Blood pressure is the force of blood pushing against the walls of your arteries as the heart pumps out blood. Arteries are vessels that carry blood from the heart to all the tissues and organs of the body.

You need to have a certain amount of pressure in the arteries to keep the blood flowing. Your heart is a small but very powerful pump that beats throughout your life. Your heart beats by contracting and then relaxing, the pressure of blood flowing through your arteries varies at different times in the heart beat cycle.

The highest pressure is known as systolic pressure this is when the heart contracts forcing blood around your body.
The lowest pressure is known as the diastolic pressure this is the pressure between heartbeats when the heart is resting.

Both these pressures are very important when measuring your blood pressure. A blood pressure reading will give two numbers the first number will be your systolic pressure (Contraction) the second number will be your diastolic pressure (Resting).

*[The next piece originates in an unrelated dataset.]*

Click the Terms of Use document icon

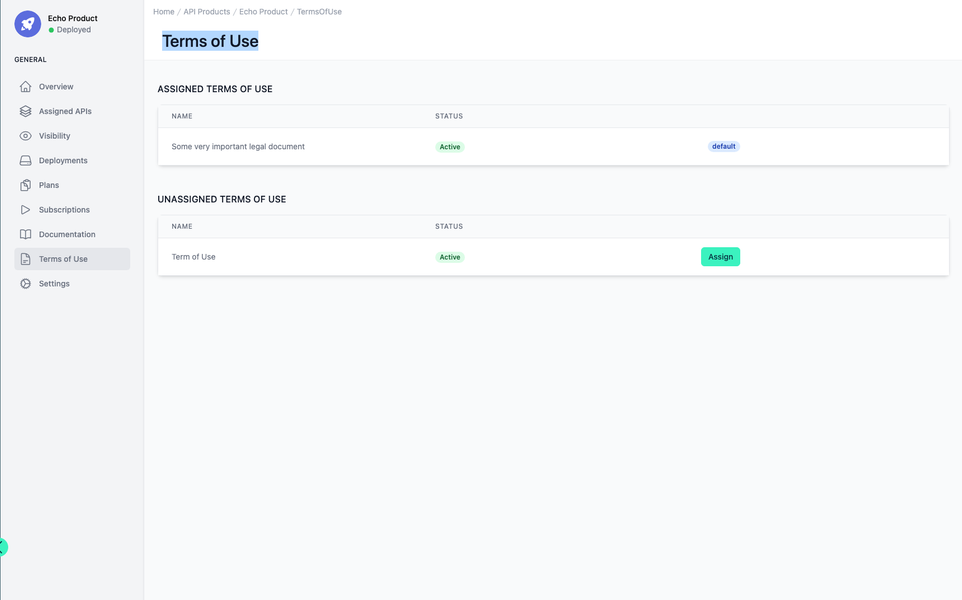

Your target should be to have a blood pressure below 140/85mmHg. If you have diabetes, kidney disease, or disease of the heart and circulation your target should be below 130/80mmHg. (The British Hypertension Society Guidelines).

High blood pressure develops when pressure in the arteries rise and continues to stay high due to the walls of the larger arteries losing their natural elasticity and becoming rigid, the smaller blood vessels then become narrow causing constriction. Hypertension is the medical term for high blood pressure.

High blood pressure is a serious condition, it increases the workload of the heart and arteries causing the heart to pump harder, the arteries then have to carry blood to the organs under much greater pressure.

People with high blood pressure run a higher risk of having a stroke or heart attack. If it is left untreated for a long time high blood pressure can lead to kidney failure, enlargement of the heart which will cause the heart to work less efficiently, this can then lead to heart failure (This is when the pumping action of the heart becomes less effective.

Lowering your blood pressure will help to reduce the strain on your heart kidneys and blood vessels. This will reduce your risk of having a stroke, heart attack and other serious health problems, particularly if you have diabetes kidney disease or have already had a stroke or heart attack.

High blood pressure rarely makes people feel ill. Some people may experience problems with sight, breathlessness or nose bleeds. The only way of knowing you have high blood pressure is to have your blood pressure checked.